Thursday, September 27, 2007
My current want
... is to move back to Colorado. There, the weather is warm and dry, the mountains stand guard, good friends who are closer than family call and come over. The sense of community is so strong, there are girls I can coach, the living is easy (easier, anyway).
There, I felt more like myself. I was less mature but arguably more fun, though probably more intense (yes, I think that's possible).
I'd love to go back. But I also just want to feel settled somewhere. I want us all to be content enough in a community that we want to stay for a really long time.
I've been reading and talking to people lately who seem to have such a smart philosophy. One's mantra is: Choose happiness. It sounds so simple. But it must work. He and his wife are the happiest people I know.
The author Anne Lamott speaks and writes a lot about faith and grace and overcoming all the awful stuff in life. She says it's only when you're in the abyss that life begins. Do what really matters to you, she says. Because we don't have time for anything else.
That's great advice. But we have a mortgage and daycare and bills just like everyone else.
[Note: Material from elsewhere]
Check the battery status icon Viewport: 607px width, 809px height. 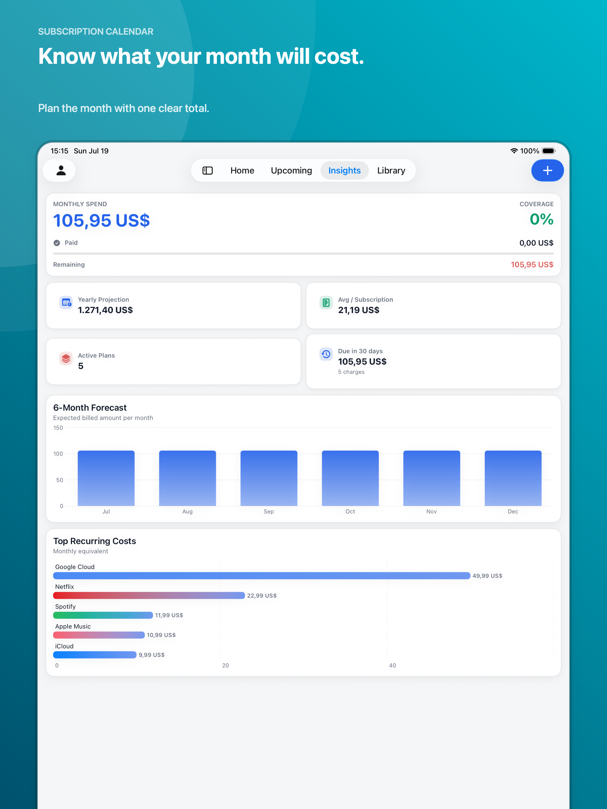[x=549, y=151]
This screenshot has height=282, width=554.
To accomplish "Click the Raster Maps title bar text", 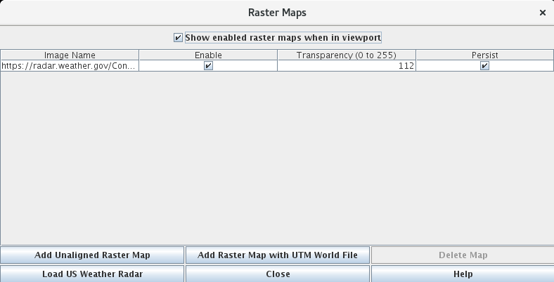I will [277, 13].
I've decided to do what I can, though, to simplify. I've been slowly getting rid of stuff we don't need and trying to spend more time doing nothing but watching my son drive a tiny orange pickup truck over the cat's tail. I'm trying to really see him, to just be there for him, a lot more.
Having Rye put some of my ambitions in perspective.
I mean, what better thing is there than lying in the grass with the wind softly blowing and your 2-year-old laying his tummy on yours and laughing?